How to Increase Your Credit Score Immediately?

Your credit score dictates almost everything in your life involving money, from getting a new cell phone contract to a car loan and even a mortgage. But, even as average FICO scores begin to reach new highs, around 20% of consumers are still dealing with a ‘bad’ credit score that’s less than 600.

If you are one of those people, then chances are you want to raise your credit score as much and as quickly as possible. Whilst completely rebuilding your score will take a lot of time and effort, there are some things that you can do to give it an almost immediate boost. These include:

Clean Up Your Credit Score

Your credit score could be suffering due to factors that remain after the seven-year limit, or information that has been entered inaccurately. The best way to check for these unnecessary negative factors and errors is to request your credit report from one or all of the three main nationwide credit reporting companies: TransUnion, Equifax, and Experian.

Once you have your report, go through everything – particularly check for any late payments, unpaid bills, or outstanding debt that shouldn’t be there. If any information is inaccurate, you will be able to find more information in your report as to how and where you should send a dispute.

Pay Down Your Balance

One of the most effective ways to immediately boost your credit score is to pay off as much of your outstanding balance as possible. If you have any smaller lines of credit such as short-term loans or small credit card balances, paying all or at least a large percentage of this debt off will give your score a boost.

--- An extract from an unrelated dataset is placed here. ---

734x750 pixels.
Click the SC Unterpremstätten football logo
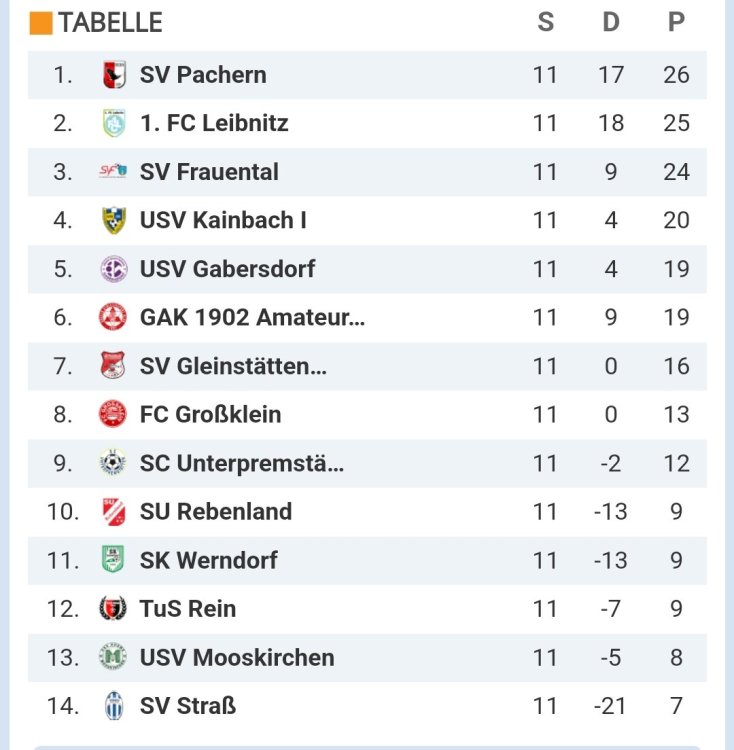tap(114, 463)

30% of your credit score is based on how much you owe compared to the amount of credit that you have available, so paying down as much as possible will help to improve this ratio – and your score.

Increase Your Credit Limit

If you’re not in a position to pay down your balances right now, increasing your credit limit could be an alternative way of getting around boosting your credit utilization ratio – i.e. the amount of credit that you owe compared to how much you have available.

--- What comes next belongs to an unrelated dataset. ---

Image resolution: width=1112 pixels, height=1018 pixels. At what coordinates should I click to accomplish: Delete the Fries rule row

However, you should only do this if you are prepared to let the additional credit that becomes available to you stay unused, otherwise, you may find yourself in a worse position when it comes to your credit score.

Negotiate Outstanding Balances

Perhaps your credit score has taken a nosedive because you have accounts that are in collections. Don’t ignore these debts – doing nothing will be a disaster for your credit score as it looks like you have simply abandoned the debts. Call up your creditors to negotiate – paying a small, regular monthly payment towards outstanding balances or paying a reduced settlement amount to clear the debt always looks better on your credit score compared to simply doing nothing.

Although there’s no fool-proof way to boost your credit score a large amount in a short amount of time, these strategies will help you see some immediate improvement to your next report.